A decisão da Concordia University, no Canadá, de oferecer uma disciplina universitária inteiramente dedicada a Drake chamou atenção muito além do meio acadêmico. Mas, para o professor responsável pelo curso, a proposta está longe de transformar a universidade em um espaço de idolatria ao rapper.
O curso Hip Hop: Past/Present/Future: Drake: Media, Myth and Manhood, anunciado para o semestre de outono de 2026, vai analisar a trajetória de Drake desde a mixtape So Far Gone até o álbum ICEMAN, passando pela construção da marca OVO e por temas como masculinidade, capitalismo, mídia, fama e bem-estar dos artistas.
Por trás da disciplina está Yassin "Narcy" Alsalman, rapper, pesquisador e professor da Concordia University, que há mais de uma década utiliza o hip-hop como ferramenta de análise acadêmica.
O objetivo não é idolatrar Drake
Antes mesmo de criar o curso sobre Drake, Narcy já havia chamado atenção ao lançar, em 2022, a disciplina Kanye vs. Ye: Genius by Design, dedicada a analisar a obra e a figura pública de Kanye West.

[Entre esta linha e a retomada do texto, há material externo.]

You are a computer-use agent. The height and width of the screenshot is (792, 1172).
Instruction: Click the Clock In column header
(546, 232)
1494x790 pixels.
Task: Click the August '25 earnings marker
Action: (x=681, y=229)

Na época, em entrevista à Complex, o professor explicou qual era sua proposta pedagógica, uma metodologia que agora também deve orientar o curso sobre Drake.
"Não vai ser sobre Pete Davidson. Vamos discutir o que Kanye representa e os diferentes níveis da sociedade que ele penetra. Tem o elemento do design, tem o elemento social, tem o elemento da saúde mental. Depois tem o paparazzi e como lidar com isso, e como os alunos estão vivenciando essas coisas. É sobre ser consciente e crítico ao consumir cultura. O hip-hop me ensinou a ser empático com a condição humana, mas também a ser crítico tanto artisticamente quanto socialmente. Vamos usar Kanye para essa conversa."
A declaração resume a filosofia de Narcy: utilizar artistas populares como ponto de partida para discutir questões sociais mais amplas, em vez de simplesmente celebrar suas carreiras.
Drake como objeto de estudo
Embora Drake seja o foco da nova disciplina, a proposta vai muito além da análise de seus álbuns.
Segundo a descrição do curso, os alunos irão estudar como o artista construiu uma das marcas mais influentes do hip-hop por meio da OVO, além de discutir como fama, mídia, masculinidade, capitalismo e poder moldam tanto sua carreira quanto a indústria musical.
Em outras palavras, Drake funciona como uma lente para compreender fenômenos culturais maiores.
A mesma abordagem usada para Kanye West
Outro trecho da entrevista concedida à Complex ajuda a entender por que Narcy acredita que artistas como Kanye e Drake merecem espaço dentro da universidade.
"Kanye representa contradição. Acho que a civilização ocidental e o capitalismo são uma grande contradição. Tudo que fazemos hoje tem um braço exploratório. Algumas das conversas que ele traz à tona são necessárias, outras são problemáticas, e essas conversas também precisam ser feitas. Não quero atacá-lo. Quero ser crítico e compreensivo sobre como um artista de sucesso pode subir e cair."
Essa visão ajuda a explicar por que o professor evita tratar artistas como heróis ou vilões.
Para ele, o objetivo é entender como figuras de enorme influência cultural refletem as tensões da sociedade contemporânea, permitindo que os estudantes analisem criticamente fama, identidade, poder e consumo cultural.
Hip-hop como campo legítimo de pesquisa
Narcy leciona na Concordia University há mais de dez anos e vem inserindo o hip-hop no ambiente acadêmico desde 2013.
Além das disciplinas sobre Kanye West e, agora, Drake, ele já desenvolveu cursos que utilizam artistas como Kendrick Lamar para discutir raça, política, cultura, mídia e representação.
Os cursos costumam atrair estudantes de diferentes áreas justamente por não se limitarem à música, transformando o hip-hop em ponto de partida para debates sobre questões sociais contemporâneas.
O que o curso sobre Drake representa
Mais do que reconhecer a importância comercial de Drake, a nova disciplina mostra como o hip-hop passou a ocupar um espaço consolidado dentro da universidade.
Em vez de estudar apenas artistas históricos ou movimentos culturais do passado, a Concordia University escolhe analisar um dos nomes mais influentes da música atual enquanto sua carreira ainda está em desenvolvimento.
A proposta também reforça uma mudança importante na forma como o rap é visto pela academia. Em vez de ser tratado apenas como entretenimento, ele passa a ser estudado como um fenômeno cultural capaz de revelar debates sobre identidade, masculinidade, capitalismo, mídia e poder.
Nesse contexto, Drake deixa de ser apenas um dos maiores artistas do streaming para se tornar um objeto legítimo de pesquisa, exatamente como acontece com escritores, cineastas e outras figuras centrais da cultura contemporânea.